-- Start DATA SHOWN --

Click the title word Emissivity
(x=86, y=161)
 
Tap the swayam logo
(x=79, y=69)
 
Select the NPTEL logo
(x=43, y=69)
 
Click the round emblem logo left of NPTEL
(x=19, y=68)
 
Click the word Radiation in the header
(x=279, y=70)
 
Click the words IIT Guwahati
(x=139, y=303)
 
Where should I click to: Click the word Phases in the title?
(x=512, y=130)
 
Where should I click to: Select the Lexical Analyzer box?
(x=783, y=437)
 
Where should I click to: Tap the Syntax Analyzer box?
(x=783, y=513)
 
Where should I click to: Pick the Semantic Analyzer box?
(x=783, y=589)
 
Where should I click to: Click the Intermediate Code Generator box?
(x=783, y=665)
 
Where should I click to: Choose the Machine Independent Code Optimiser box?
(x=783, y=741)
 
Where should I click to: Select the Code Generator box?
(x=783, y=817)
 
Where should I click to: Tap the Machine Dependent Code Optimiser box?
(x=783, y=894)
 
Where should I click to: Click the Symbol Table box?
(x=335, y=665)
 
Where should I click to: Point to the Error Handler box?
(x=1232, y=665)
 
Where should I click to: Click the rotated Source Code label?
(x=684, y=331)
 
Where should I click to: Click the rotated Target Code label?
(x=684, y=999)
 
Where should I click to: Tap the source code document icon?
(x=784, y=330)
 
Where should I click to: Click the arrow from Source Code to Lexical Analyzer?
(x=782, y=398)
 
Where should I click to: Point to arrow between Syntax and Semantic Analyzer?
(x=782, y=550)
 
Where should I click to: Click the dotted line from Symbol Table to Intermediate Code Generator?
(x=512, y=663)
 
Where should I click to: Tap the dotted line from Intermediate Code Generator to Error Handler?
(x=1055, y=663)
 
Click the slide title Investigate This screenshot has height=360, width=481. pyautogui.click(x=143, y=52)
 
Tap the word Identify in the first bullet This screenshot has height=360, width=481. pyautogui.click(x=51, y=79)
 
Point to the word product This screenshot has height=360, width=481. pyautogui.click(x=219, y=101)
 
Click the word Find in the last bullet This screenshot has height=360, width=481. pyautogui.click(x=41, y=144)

-- End DATA SHOWN --

Select every line above that contains the string "title" and copy each one. Treat uppercase and lowercase letters as different.

* _TASK SOLUTION_
Click the title word Emissivity
Where should I click to: Click the word Phases in the title?
Click the slide title Investigate This screenshot has height=360, width=481. pyautogui.click(x=143, y=52)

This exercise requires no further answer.